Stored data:
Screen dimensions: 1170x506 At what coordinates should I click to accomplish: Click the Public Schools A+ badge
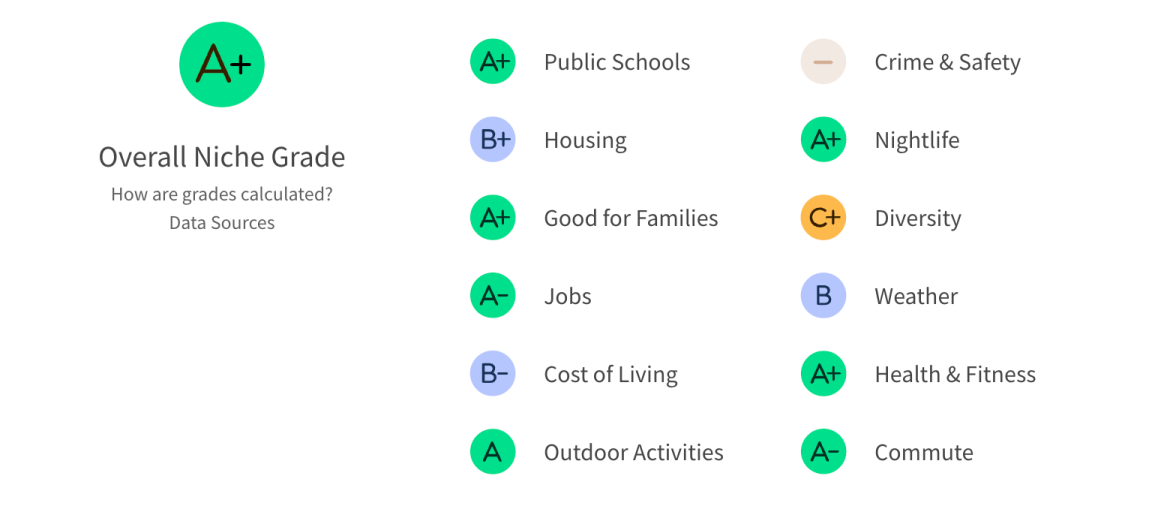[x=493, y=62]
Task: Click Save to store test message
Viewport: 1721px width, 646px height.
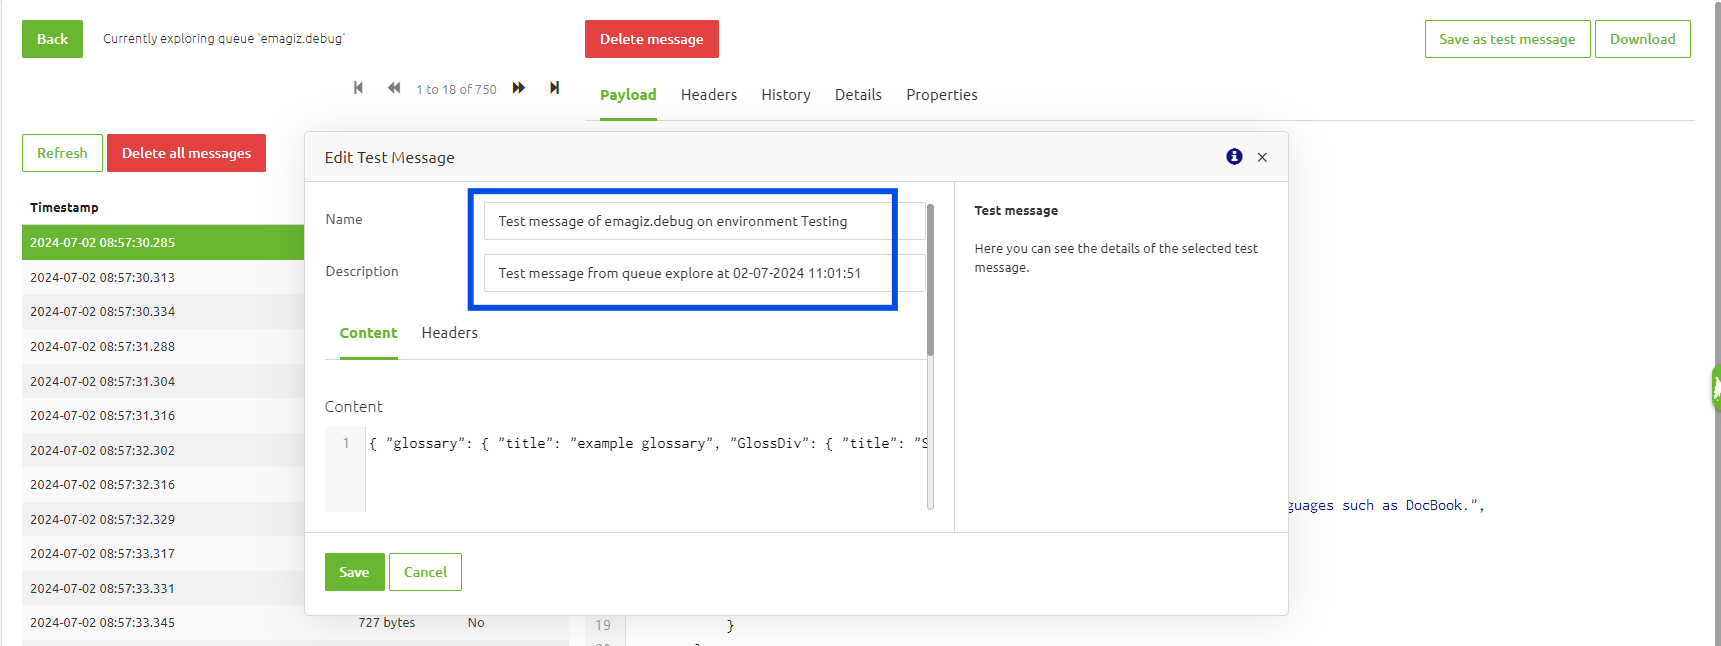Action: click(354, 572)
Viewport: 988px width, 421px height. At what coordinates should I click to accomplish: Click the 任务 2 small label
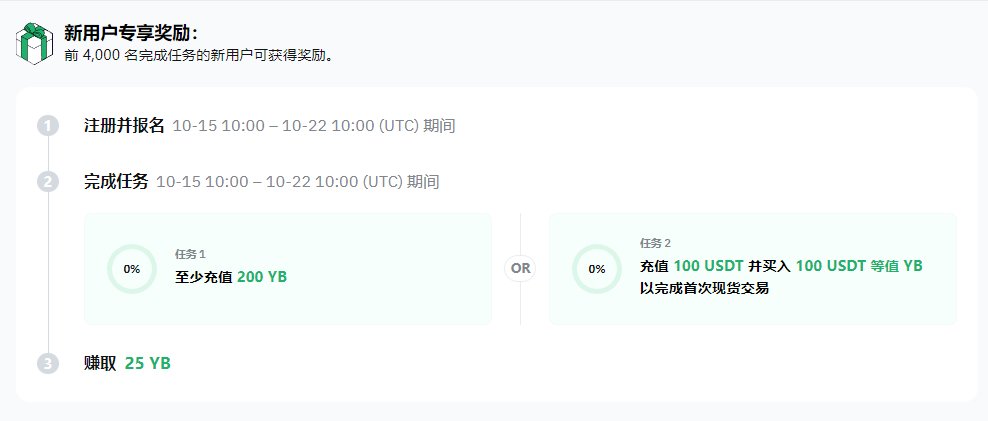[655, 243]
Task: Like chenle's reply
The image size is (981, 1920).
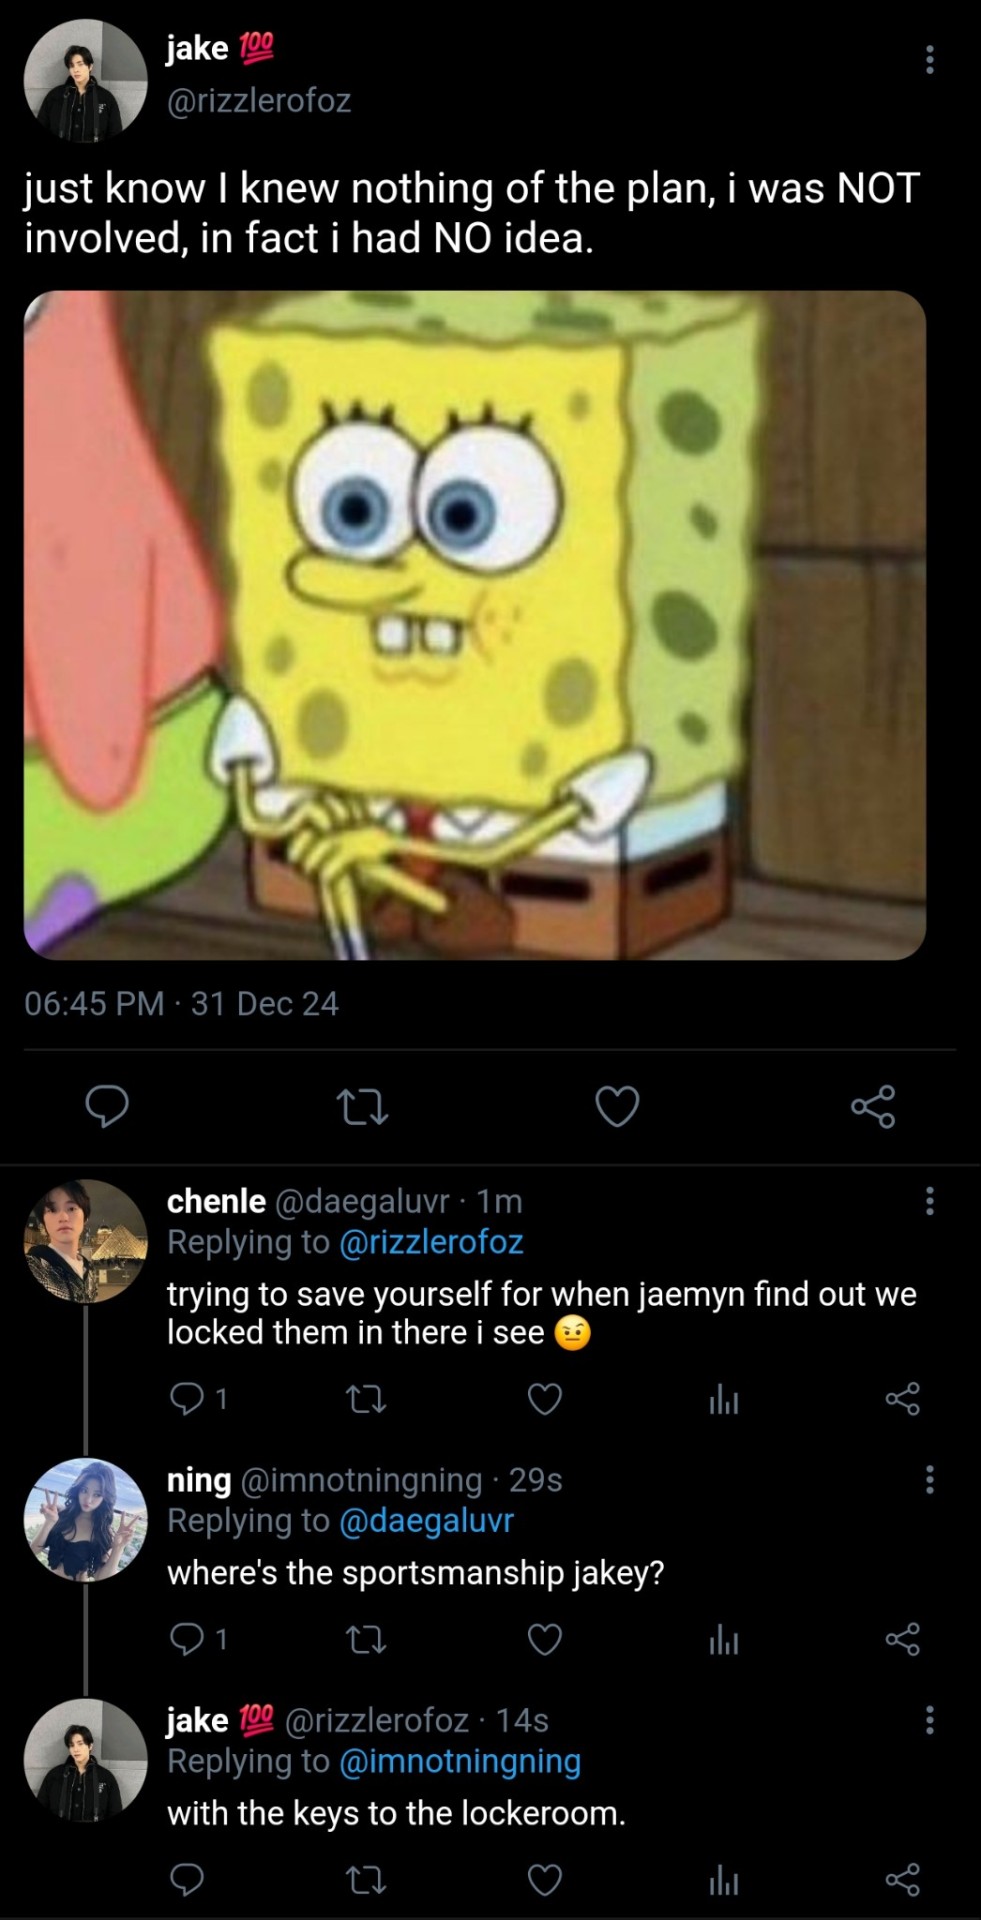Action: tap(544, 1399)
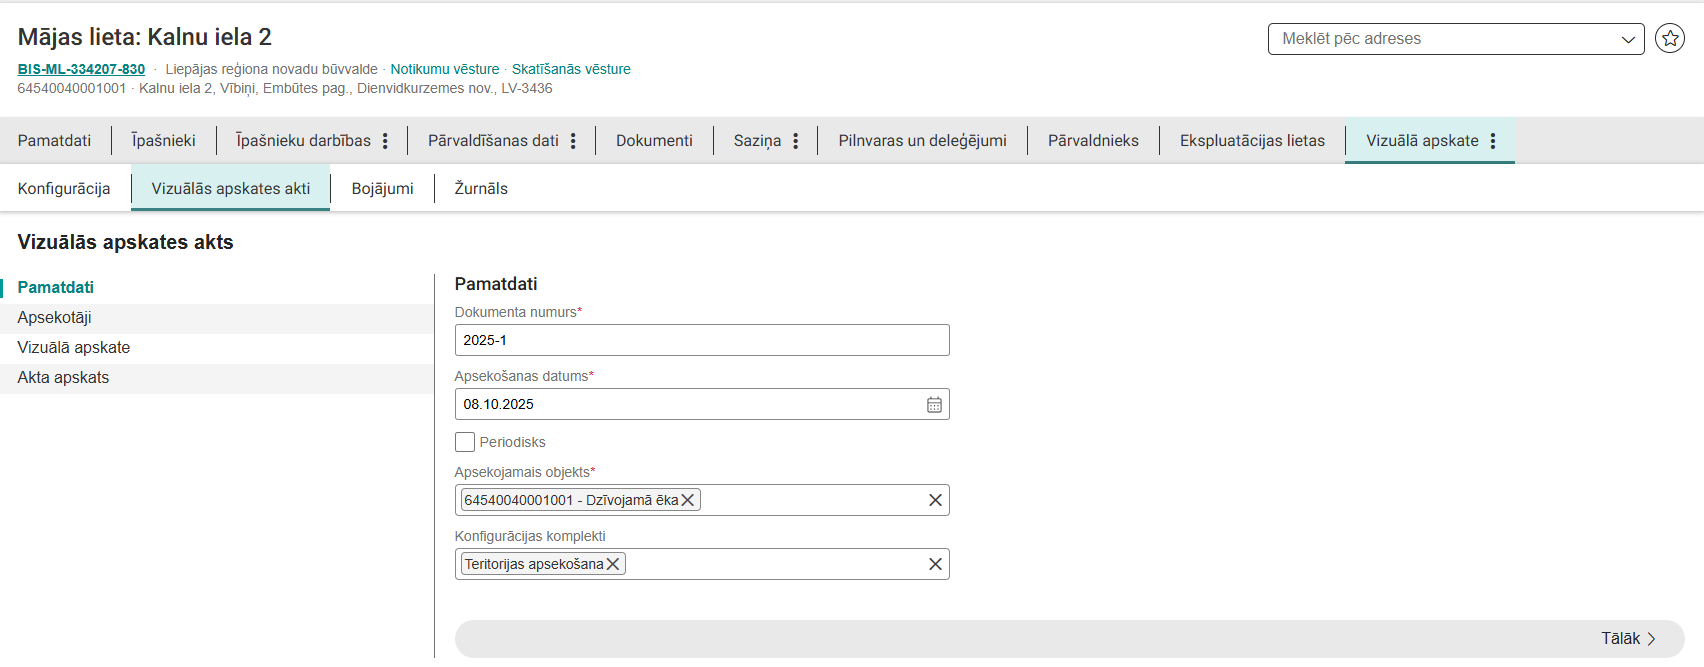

» **AIM OF THE EXERCISE**
Write out exactly the stretch of lines that begins with the line containing "Viewport: 1721px width, 646px height." and ends with the last line of the records above, leaving out the pictures.

» **EXERCISE OUTPUT**
Viewport: 1721px width, 646px height.
Action: click(354, 572)
Viewport: 988px width, 421px height. At what coordinates should I click to accomplish: Click the 任务 2 small label
[655, 243]
Task: Like chenle's reply
The image size is (981, 1920).
Action: tap(544, 1399)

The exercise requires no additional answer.